Hi Nikolai,

On 05/19/2017 12:41 PM, Nicolai Parlog wrote:
  Hi!

I'm too lazy to try right now

It's easy. Take this example:

public class Test {
    public static void main(String[] args) throws Exception {
        Object theUnsafe = Class.forName("jdk.internal.misc.Unsafe")
                                .getMethod("getUnsafe")
                                .invoke(null);
    }
}

Running this on classpath without any additional JVM options produces:

Exception in thread "main" java.lang.IllegalAccessException: class Test cannot access class jdk.internal.misc.Unsafe (in module java.base) because module java.base does not export jdk.internal.misc to unnamed module @63d4e2ba at java.base/jdk.internal.reflect.Reflection.throwIllegalAccessException(Reflection.java:445) at java.base/jdk.internal.reflect.Reflection.throwIllegalAccessException(Reflection.java:436) at java.base/jdk.internal.reflect.Reflection.ensureMemberAccess(Reflection.java:112) at java.base/java.lang.reflect.AccessibleObject.slowCheckMemberAccess(AccessibleObject.java:407) at java.base/java.lang.reflect.AccessibleObject.checkAccess(AccessibleObject.java:399)
    at java.base/java.lang.reflect.Method.invoke(Method.java:535)
    at Test.main(Test.java:9)

(note that the exception is thrown from Method.invoke)

When run with:

     --add-exports java.base/jdk.internal.misc=ALL-UNNAMED

...the example works (does not throw exception), but when run with:

    --add-opens java.base/jdk.internal.misc=ALL-UNNAMED

...the example still works!!!! OOOPS - this is a bug!!! This is definitely a bug.

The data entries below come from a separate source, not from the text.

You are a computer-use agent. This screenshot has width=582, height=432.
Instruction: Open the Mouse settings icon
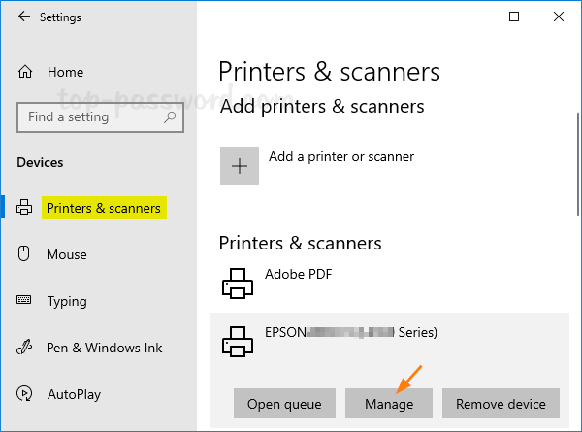24,254
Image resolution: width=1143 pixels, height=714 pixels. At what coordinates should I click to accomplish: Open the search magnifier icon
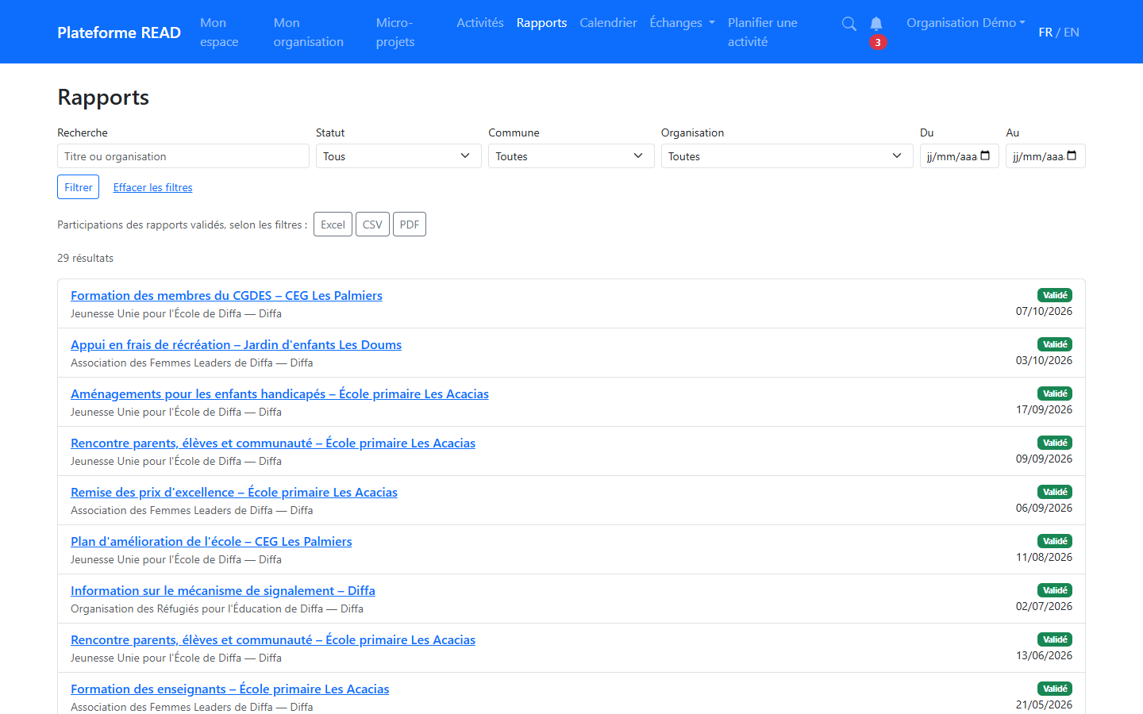coord(849,24)
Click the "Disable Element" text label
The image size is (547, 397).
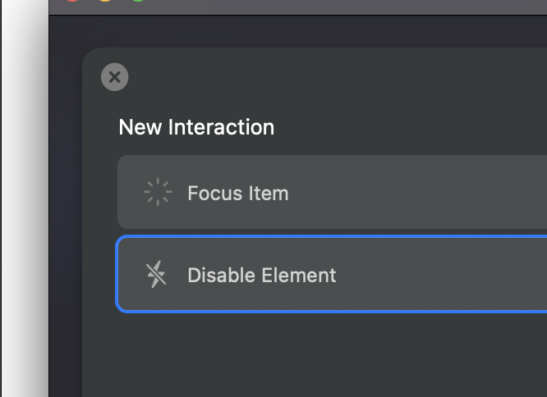pyautogui.click(x=261, y=276)
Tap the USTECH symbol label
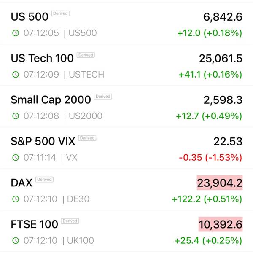The height and width of the screenshot is (253, 253). coord(86,75)
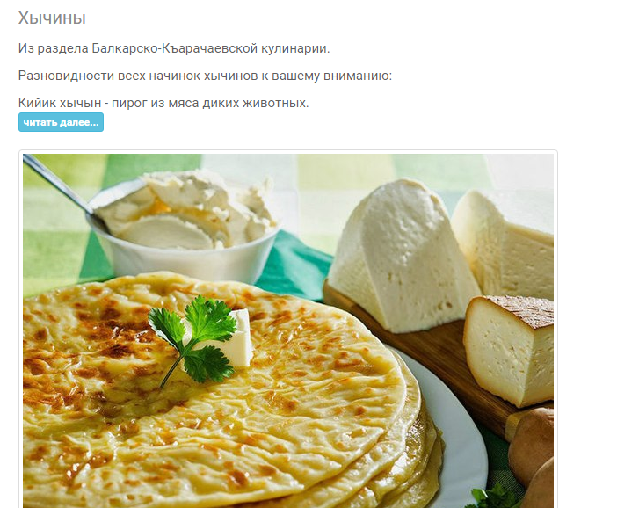Click the butter cube on the flatbread
The height and width of the screenshot is (508, 639).
coord(236,339)
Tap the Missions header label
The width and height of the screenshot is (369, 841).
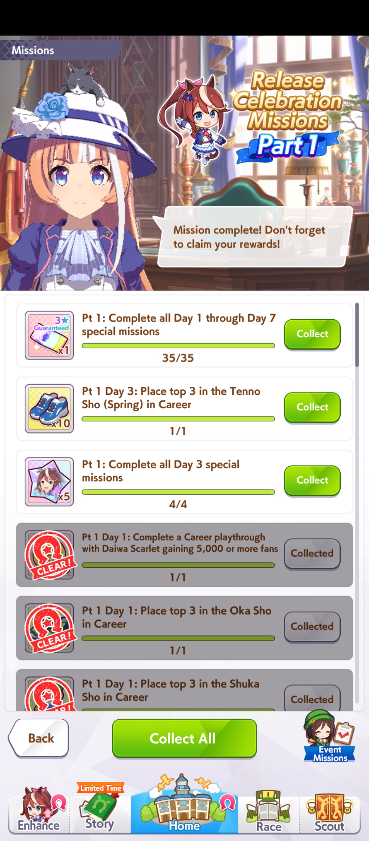[x=33, y=50]
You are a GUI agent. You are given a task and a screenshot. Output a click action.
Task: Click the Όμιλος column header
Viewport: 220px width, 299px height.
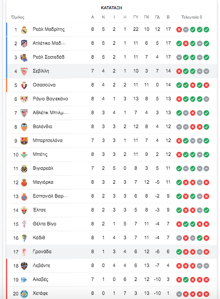17,17
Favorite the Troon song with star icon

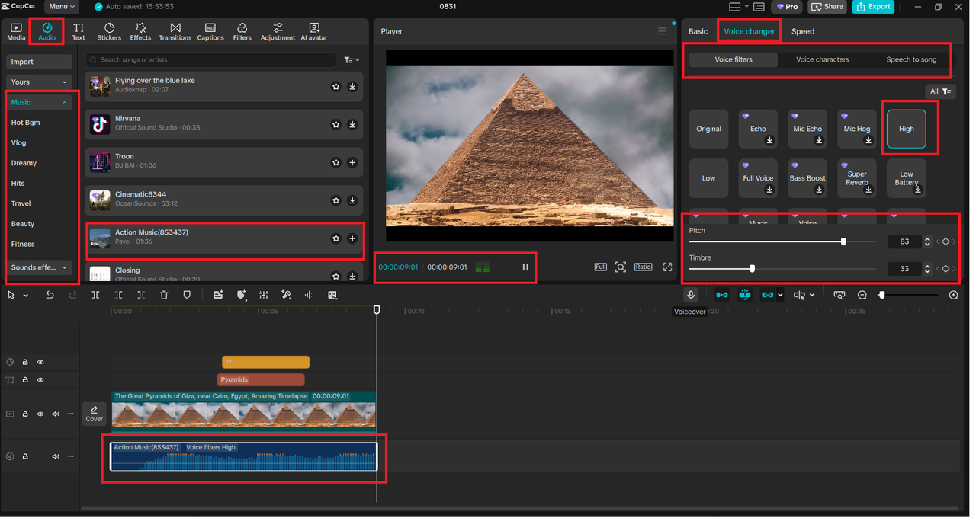pyautogui.click(x=336, y=162)
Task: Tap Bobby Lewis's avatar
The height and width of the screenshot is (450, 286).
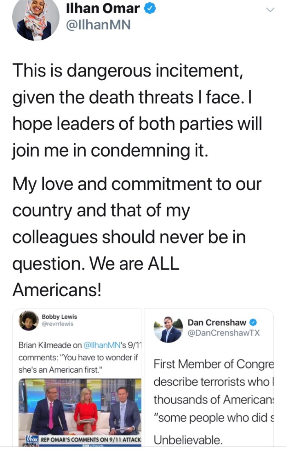Action: coord(29,320)
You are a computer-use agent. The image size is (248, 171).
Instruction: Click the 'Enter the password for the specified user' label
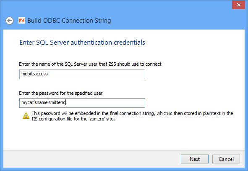(x=61, y=93)
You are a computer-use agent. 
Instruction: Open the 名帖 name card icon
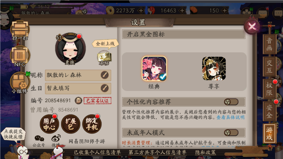pyautogui.click(x=104, y=58)
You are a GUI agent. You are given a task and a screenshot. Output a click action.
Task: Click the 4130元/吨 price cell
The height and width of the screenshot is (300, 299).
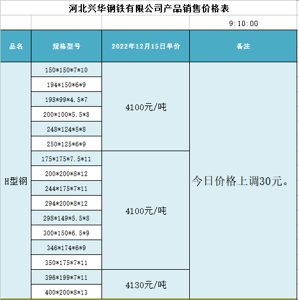(x=146, y=285)
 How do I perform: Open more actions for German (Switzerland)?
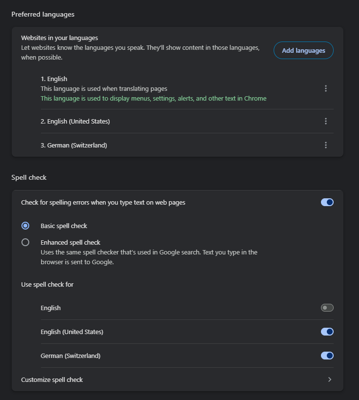coord(326,145)
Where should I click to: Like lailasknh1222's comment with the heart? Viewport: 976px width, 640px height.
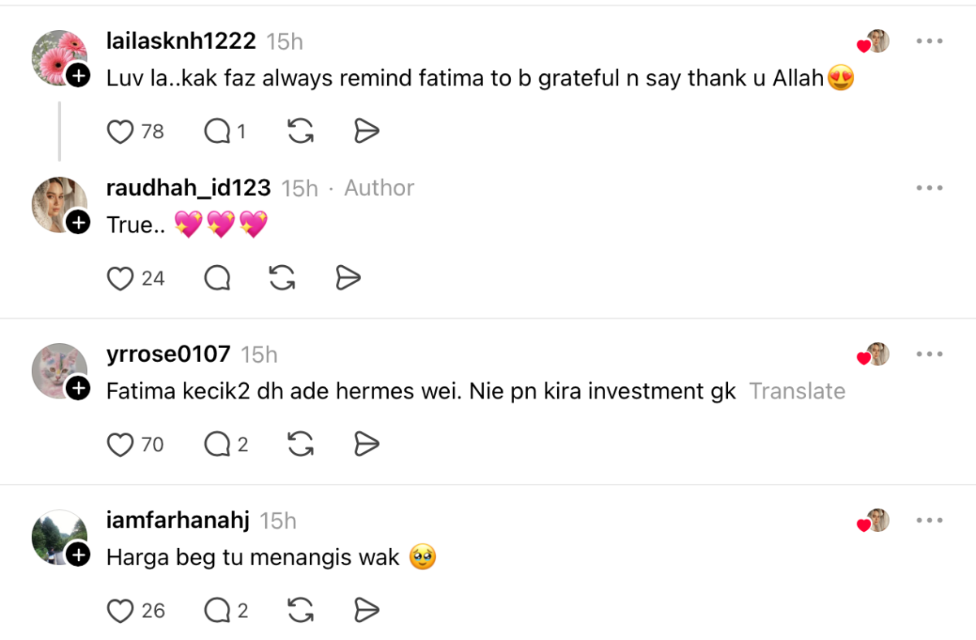coord(120,132)
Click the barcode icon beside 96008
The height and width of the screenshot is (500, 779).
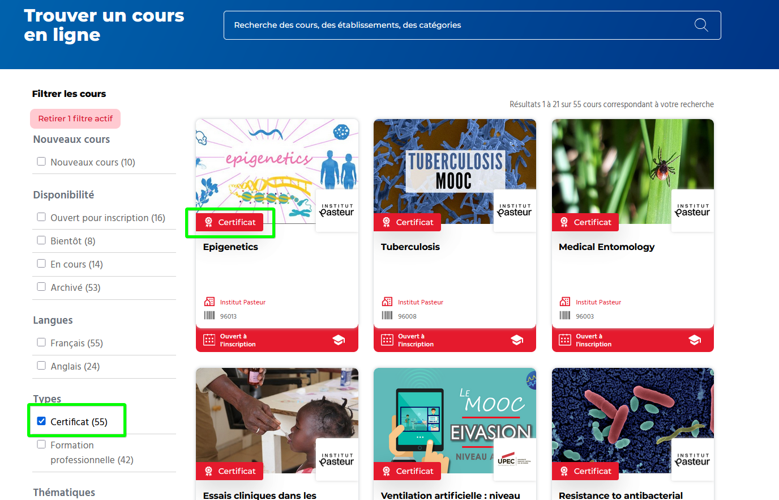(387, 316)
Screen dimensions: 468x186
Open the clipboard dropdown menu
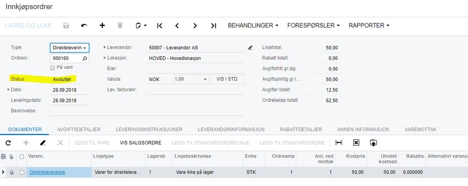141,26
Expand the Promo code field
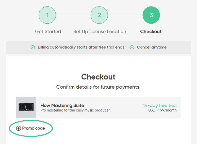The width and height of the screenshot is (197, 144). (x=30, y=128)
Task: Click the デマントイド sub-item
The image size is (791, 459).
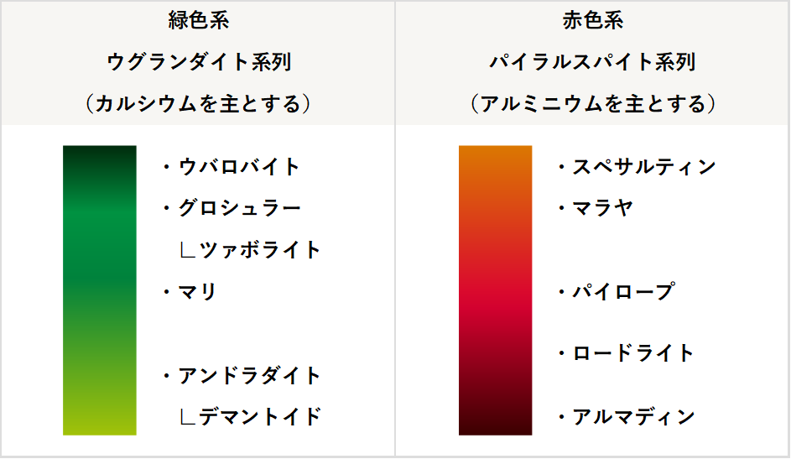Action: (x=260, y=417)
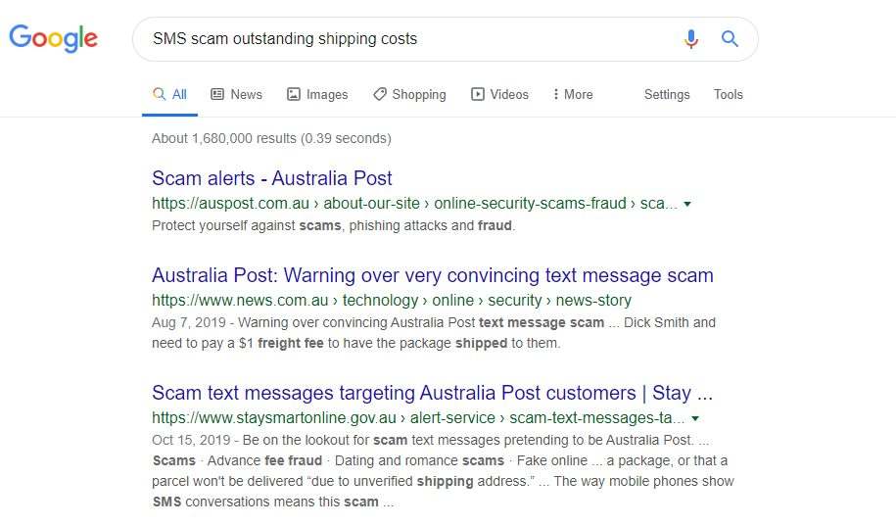This screenshot has width=896, height=526.
Task: Open the news.com.au text message scam article
Action: [x=432, y=275]
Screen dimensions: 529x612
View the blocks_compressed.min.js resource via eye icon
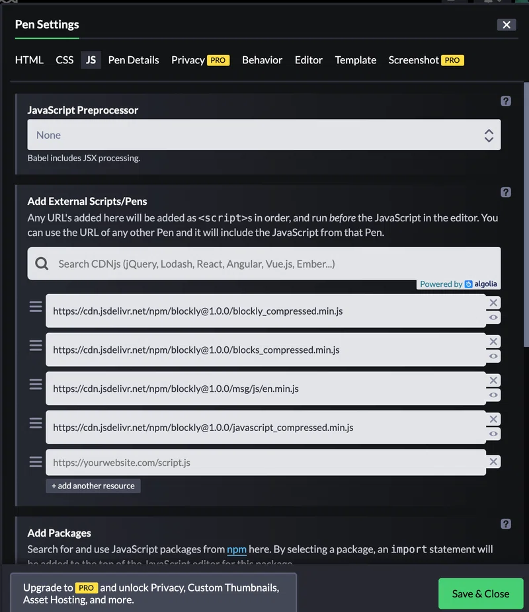[493, 356]
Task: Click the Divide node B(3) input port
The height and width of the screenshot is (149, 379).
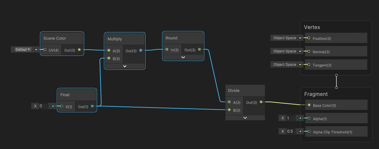Action: pos(229,110)
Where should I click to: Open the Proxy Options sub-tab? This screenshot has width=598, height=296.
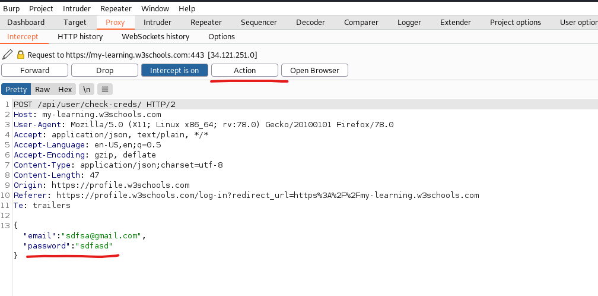click(221, 36)

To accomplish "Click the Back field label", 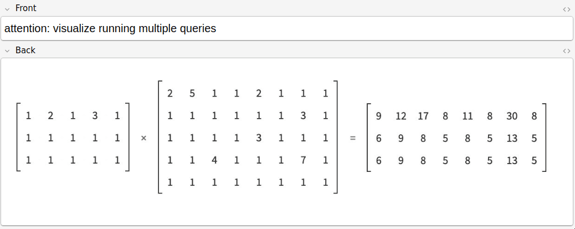I will point(25,50).

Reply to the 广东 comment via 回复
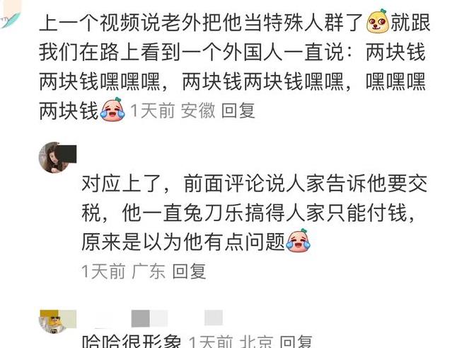[x=190, y=271]
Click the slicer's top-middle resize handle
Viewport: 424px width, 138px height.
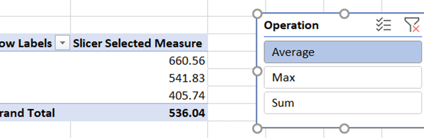point(344,14)
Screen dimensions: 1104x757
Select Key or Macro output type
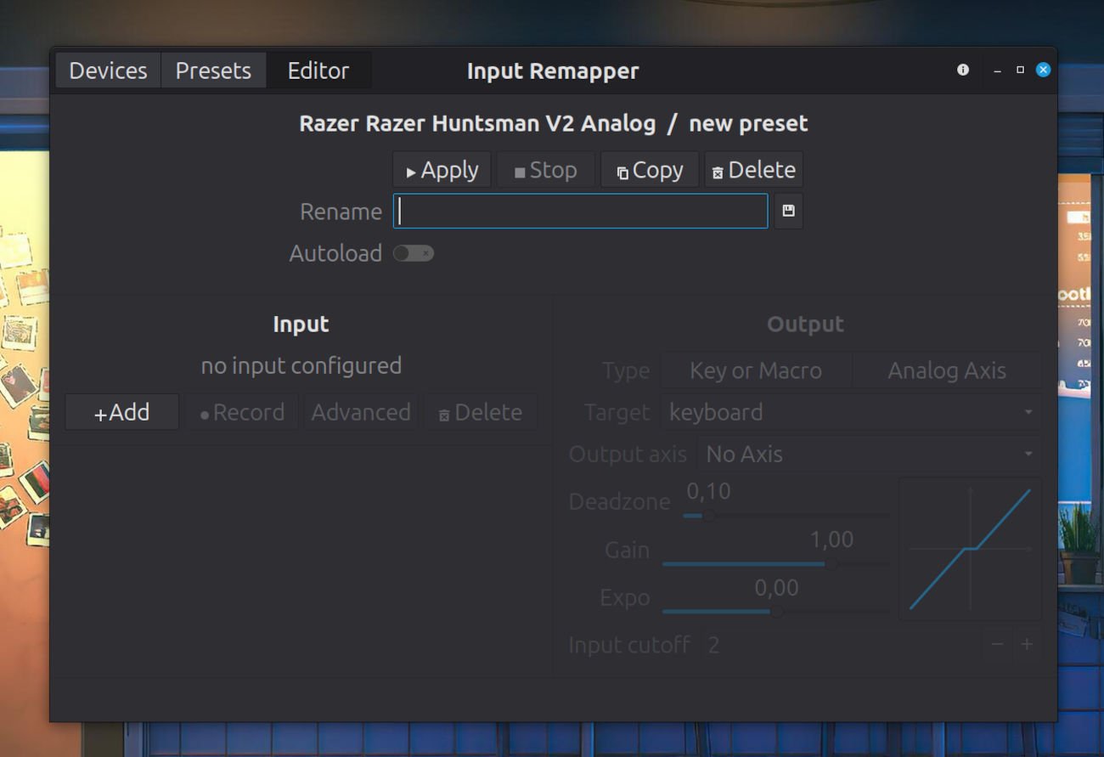tap(754, 370)
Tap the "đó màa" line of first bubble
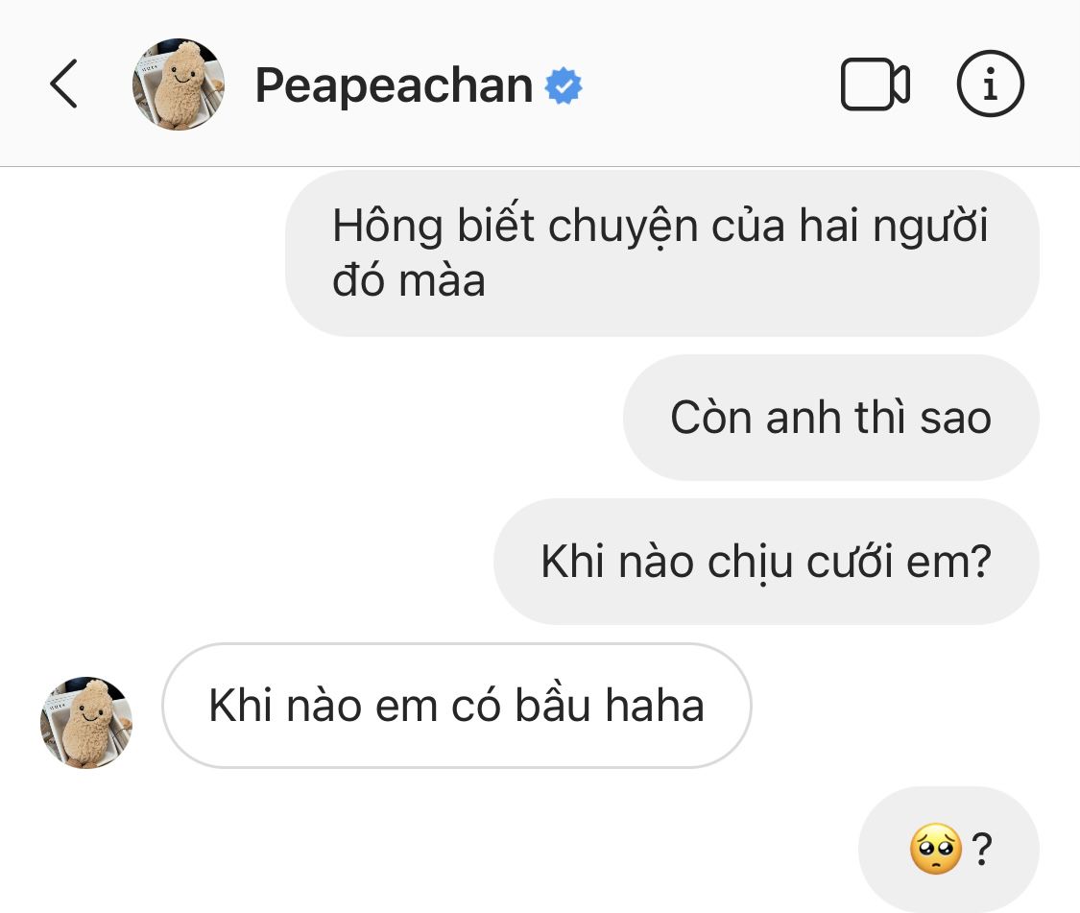Viewport: 1080px width, 913px height. click(408, 281)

If --illegal-access=permit is an alias for opening all modules to ALL-UNNAMED, then we definitely have a problem as above example can be successfully executed even with SecurityManager enabled!!!


Regards, Peter

  but I'm pretty sure I repeatedly observed
the behavior Volker describes:

A module depends on an internal type and is compiled successfully
thanks to --add-exports. At run time it would fail without flags and
would work with --add-exports but it also works with --add-opens.

  so long ... Nicolai



On 19.05.2017 12:24, Peter Levart wrote:
Hi Volker,

On 05/19/2017 11:48 AM, Volker Simonis wrote:
 From my understanding, at run-time, "open" implicates "exports"
(i.e. if a module M1 opens a package P for some other module M2
it also, implicitly exports P to M2). The  "big kill switch" in
both, its old and in the newly proposed form, usually only refers
to "enabling reflective access" but doesn't explicitly mentions
that it will also, implicitly export the respective packages.
Also, the usage of the "kill switch" only produces warnings for
reflective accesses which are enabled by the option itself (and
not at the same time, explicitly allowed by --add-opens
directives). But it doesn't warn about the simple, non-reflective
accesses to packages which are implicitly exported by the kill
switch as well.
No, you got it wrong. "opens" is just a backdoor for reflection
(and MethodHandles.Lookup). It does not implicitly also mean
"exports". Neither in compile-time nor in run-time. Otherwise
everything that is declared "public" would be accessible to
reflection without the need for .setAccessible(true) - therefore
even to code running with SecurityManager enabled!